▶ _Exercise directions_
What is needed is an exact copy of every entry below.

★ ★ ★ ★ ★

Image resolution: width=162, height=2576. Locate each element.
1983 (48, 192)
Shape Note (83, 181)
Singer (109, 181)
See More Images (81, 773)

★ ★ ★ ★ ★

▶ _The completed task_
Image resolution: width=162, height=2576. Locate each element.
1983 (48, 192)
Shape Note (83, 181)
Singer (109, 181)
See More Images (81, 773)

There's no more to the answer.